The dealer added that people who have ceremonies and activities that require them to cook in large volumes also often patronize them to reduce spending on gas.

“During wedding ceremonies, Eid celebrations and other ceremonies, we make huge sales because people cannot cook large food with gas or kerosene,” he added.

Adamu Sule, a 50-year-old man in the market, said he had been in the business for the past 20 years. He acts mainly as a deal broker, having different kinds of customers, some call him on the phone and place an order for the number they want and he sends it to them and they send him his money.

Sule said due to the increment in the price of gas and kerosene, a lot of people have resorted to the use of firewood to ease hardship, which has thus resulted in higher demand for firewood.

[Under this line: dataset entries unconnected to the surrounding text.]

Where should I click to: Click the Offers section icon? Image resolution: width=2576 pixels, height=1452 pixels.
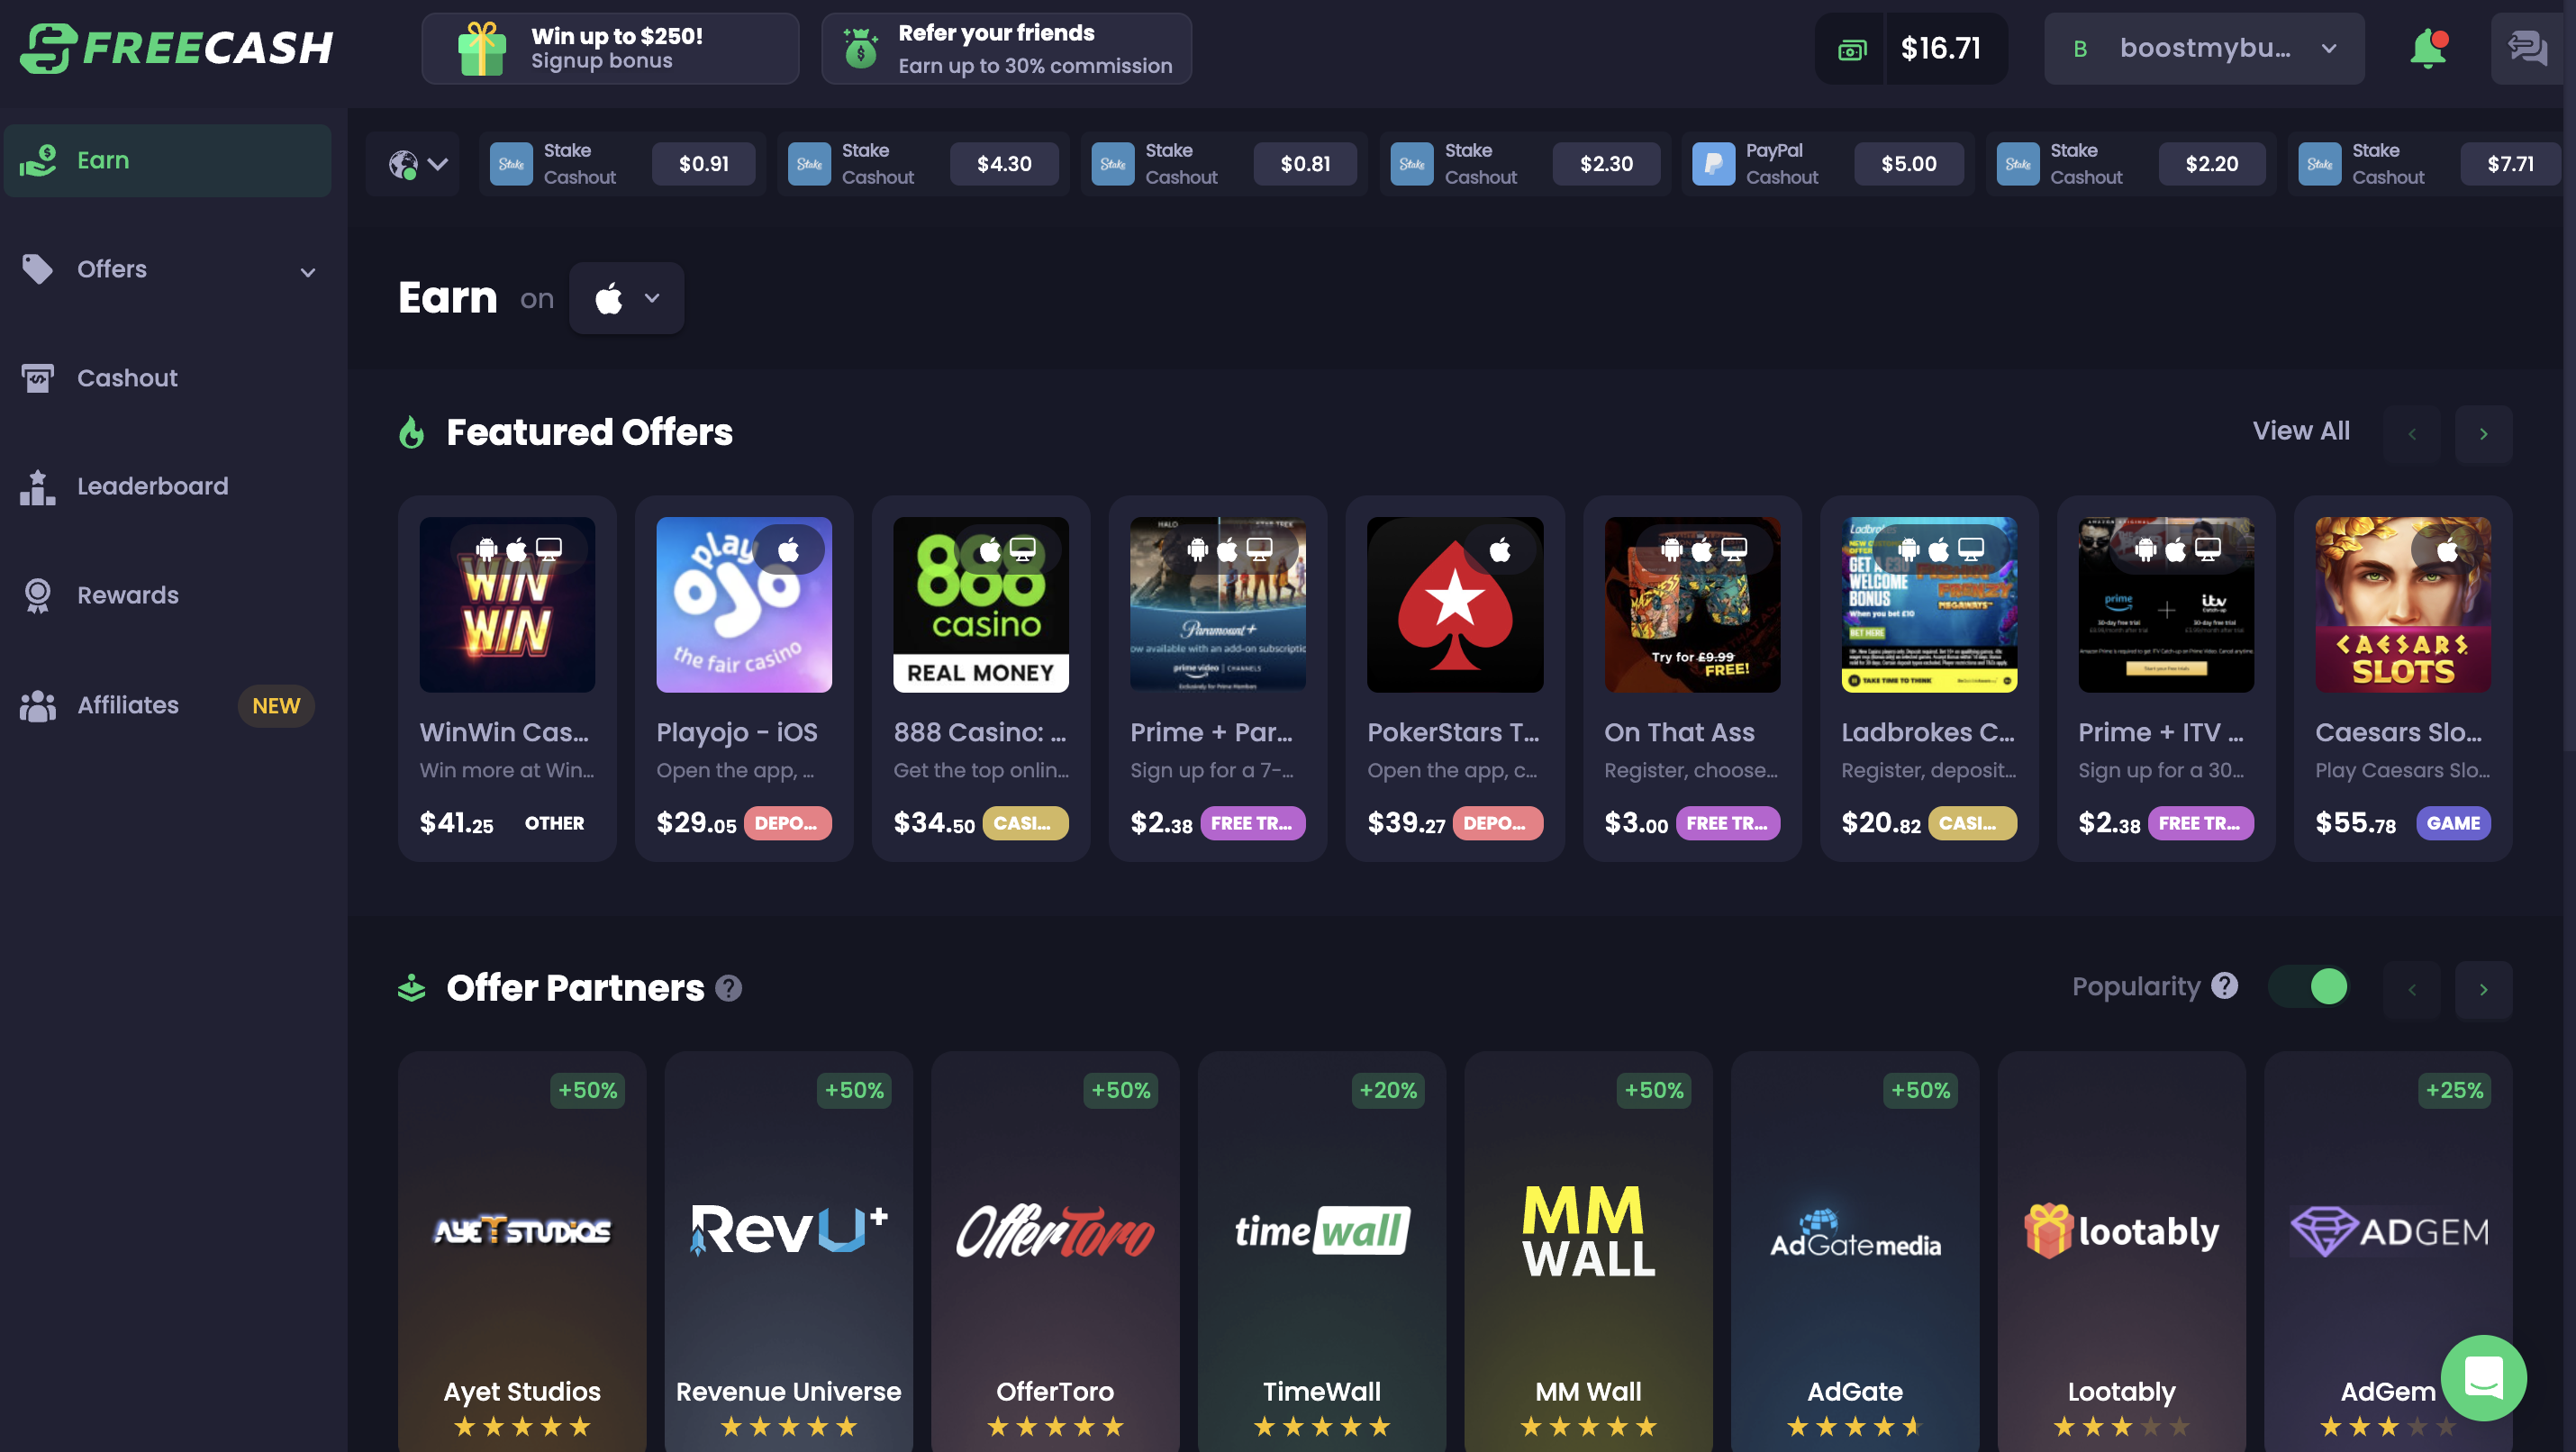tap(37, 268)
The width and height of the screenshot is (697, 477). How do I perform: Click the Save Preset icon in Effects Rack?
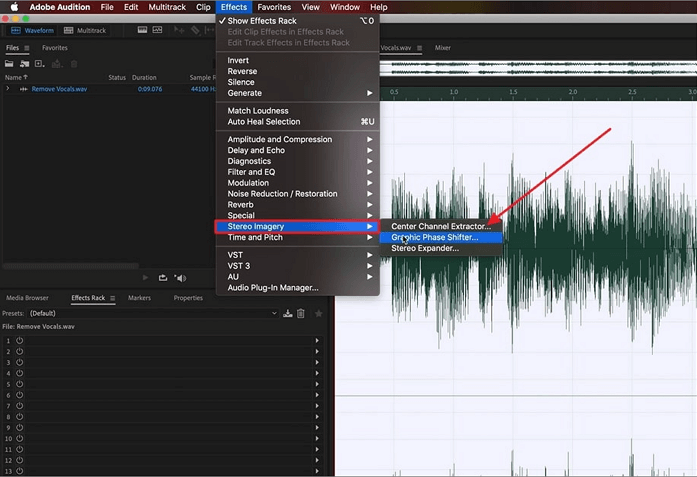pos(288,313)
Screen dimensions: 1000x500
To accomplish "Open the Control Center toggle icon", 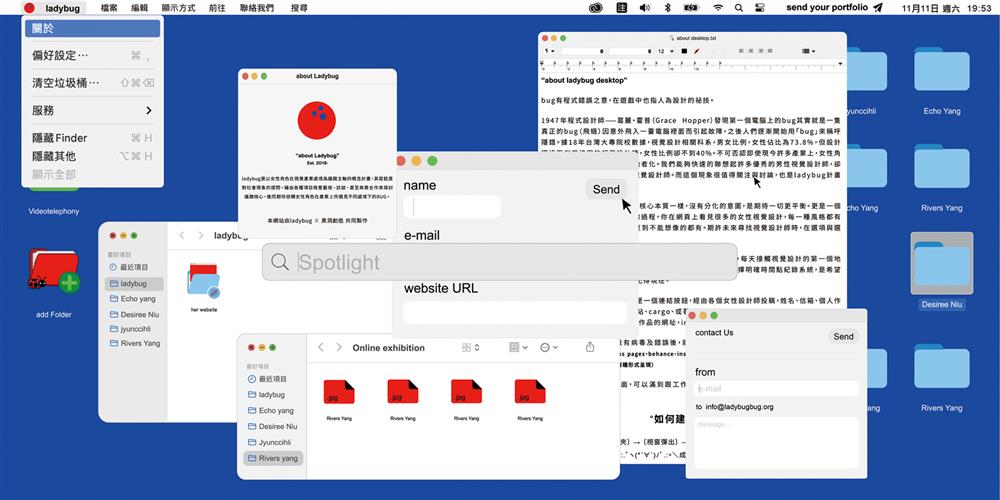I will point(761,8).
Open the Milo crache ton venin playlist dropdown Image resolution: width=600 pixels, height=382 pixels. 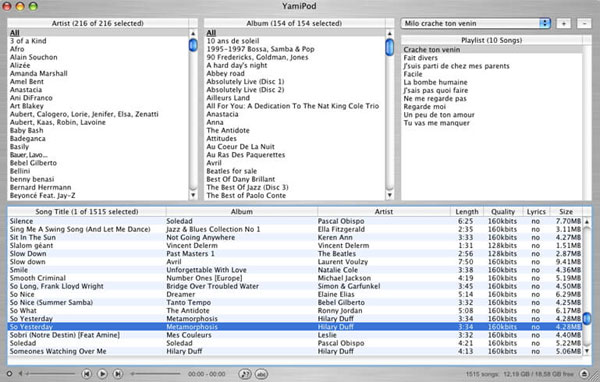(x=476, y=23)
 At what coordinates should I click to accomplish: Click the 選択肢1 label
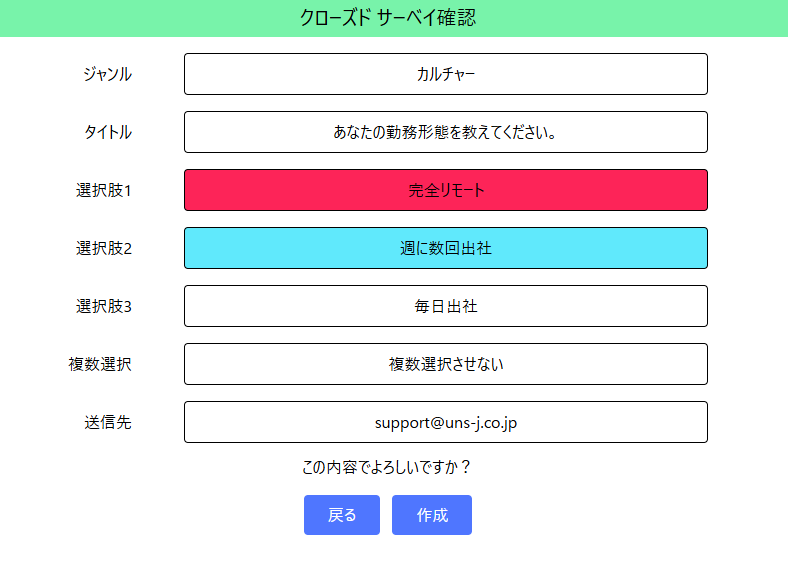(104, 190)
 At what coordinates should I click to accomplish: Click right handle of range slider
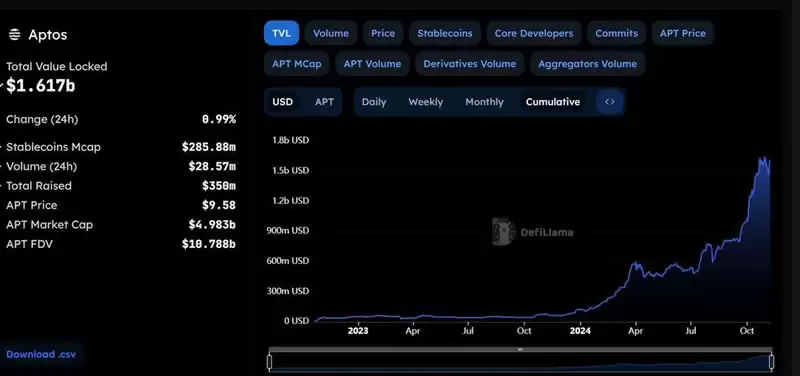pyautogui.click(x=771, y=362)
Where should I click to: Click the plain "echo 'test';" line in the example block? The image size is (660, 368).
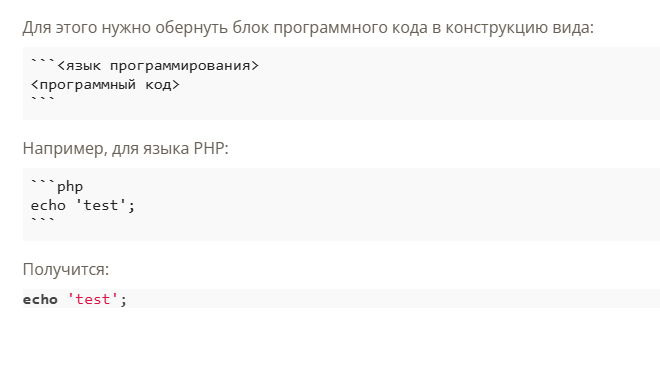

Daily Trust on Sunday observed that another significant aspect of the market is how women are not left behind as they are fully engaged in the business and transport firewood to the city, thereby being financially independent and even supporting the family. They usually supply firewood to the city and sell to residents by arranging them in smaller pieces outside their houses.

A 65-year-old widow, Hajiya Salamatu Muhammed, said she has been in the business for 35 years and has gotten a lot through the business, adding that Rimingado market is where she purchases firewood.

“I sometimes go to the bush myself and buy the trees, bring them here (Rimingado) and sell, or take it home and sell to residents. If you go to my house, at the front gate, you will see firewood. That is how I sell, but every week I am here in the market,” she added.

Meanwhile, speaking on the situation of the market, one of the elders, Adamu Sule, 50, said the government allocated them a plot to continue with their business when they were chased away from their former place, but they still need temporary canopies so that they can continue with their businesses when it is raining.